A Healthy Community Needs a Healthy Writer’s Group

by Jerry Waxler

A regional writing group in which I participate asked me to contribute to an application for a 501c3 status as a non-profit community organization. Since this is a topic about which I have been passionate for years, I had a number of ideas that I had never written in one place. Now, as I research the ways a writing group helps the community, I extend the conversation out to you. If you need such a document in your own writing group, or you want to offer your ideas and suggestions  to our group, please write your comments, links, and suggestions, below.

Since 2001, when I joined a writing group called Writers Room in Doylestown, PA, I considered writing groups a crucial part of my life. I am now the workshop chairman for the Greater Lehigh Valley Writers Group, GLVWG where I have volunteered at monthly meetings and the annual conferences, served on the board, and spoken at area Libraries, and I am on the Board of Directors of the non-profit group, Philadelphia Writers Conference. Why do I invest so much of my time and energy into writing groups? Because I have observed that healthy writer’s groups contribute to healthy individuals and communities.

GLVWG, like every writing group, consists of people who are engaged in a three-dimensional endeavor. First, members reach inwards, developing the skills to converting thoughts to writing. Second, they reach towards their peers, to encourage each other, develop networks, and create a healthy organization. And third, they reach out to surrounding neighborhoods and towns, using the craft of writing to engage others in the larger community.

So it turns out when writers come together in a non-profit organization like GLVWG, their writing, which is often perceived as a solo activity, is transformed into a contribution to the “common weal.”

Activities sponsored by GLVWG

GLVWG engages in a variety of activities, all staffed by volunteers.

  • Monthly meetings
    Library Talks
    Firehouse Friday, public reading
    Annual conference
    Monthly discussion circles
    Workshops
    Newsletter

None of these activities compete with commercial ventures, and taken together offer a wide array of benefits to individual, group, and community.

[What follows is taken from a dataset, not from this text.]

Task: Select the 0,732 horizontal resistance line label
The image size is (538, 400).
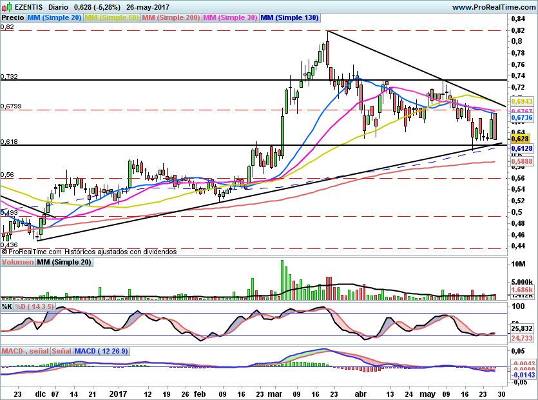Action: (x=9, y=76)

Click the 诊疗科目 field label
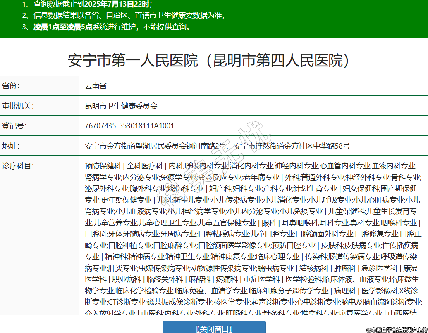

Communities need more facilities to teach the life skill of writing

Writing is a life skill, necessary for all sorts of communication. However, after our formal education is over, there are few places where we can improve these skills. Our community is under-served in this regard. GLVWG provides such training opportunities, offering a place where community members gather to share creative passion, and learn about writing.

Through GLVWG, published authors contribute to the community

The writing group attracts published authors to the area, and also brings the ones already in the area out of their homes and into the community, where they offer talks and booksignings at local independent and chain bookstores, craft fairs, and libraries.

Writing promotes regional culture

Culture, as expressed through such media as music, drama, and writing, represent the creative expression of society. Writers make an especially important contribution to culture, because in addition to its artistic merits, writing also informs. The members of GLVWG contribute to this culture in many ways. We write for entertainment, for the healing of self and others, and call our neighbors out for social action. Taken as a whole our writing forms the backbone of human culture.

Writing helps democracy and civic life

As many social commentators have observed, reading is necessary for a healthy democracy. In order to read, we need writers. GLVWG writers participate in all the local and regional media. Our members are reporters, bloggers, and contribute to group newsletters.

Writing groups help kids, families, and schools

GLVWG reaches out to young people. Parents and teachers pass on the value of writing to their children, encouraging them to explore poetry and storytelling. GLVWG runs a high school writing contest to stimulate and reward young writers. The young people who participate appreciate the opportunity to turn their creative energy towards the development of fictional worlds, giving them an outlet, as well as teaching them tools for their future employment and satisfaction.

Writing groups help seniors

Verbal activities are good for seniors, increasing mental stimulation and purpose, and reducing isolation. Many of our members are seniors. In addition, our members teach classes at senior centers. And as we teach and learn the arts of story writing, we preserve the stories of community members.

Writing groups help community religious institutions

Our members contribute to publications in their houses of worship, extending the connections of individual members into their own groups.

GLVWG collaborates with other nonprofits to provide cultural activities

Our group does not work on its own. We collaborate with a local theater to stage public readings. Members work with local senior centers to provide instruction. And we cooperate with a local non-profit storytelling guild, and book and art festivals. GLVWG provides people a place to gather, be entertained and learn. We have been featured in local radio, television, and on the internet.

Conclusion

Our culture relies extensively on the written word, and yet individual writers and aspiring writers often feel isolated. Non-profit writing groups provide an incubator where such individuals can learn their craft, and extend their verbal interests beyond themselves out into the community. It’s a perfect example of a win-win investment. By nurturing and supporting writers, we increase the health of the community.

Notes

Writers Room, Doylestown, PA founded by Foster Winans, is no longer in existence.
Philadelphia Writers Conference, held in June, is the oldest continuous writing conference in the United States.
Greater Lehigh Valley Writers Group holds an annual conference in the spring, meetings, workshops, readings, and other activities.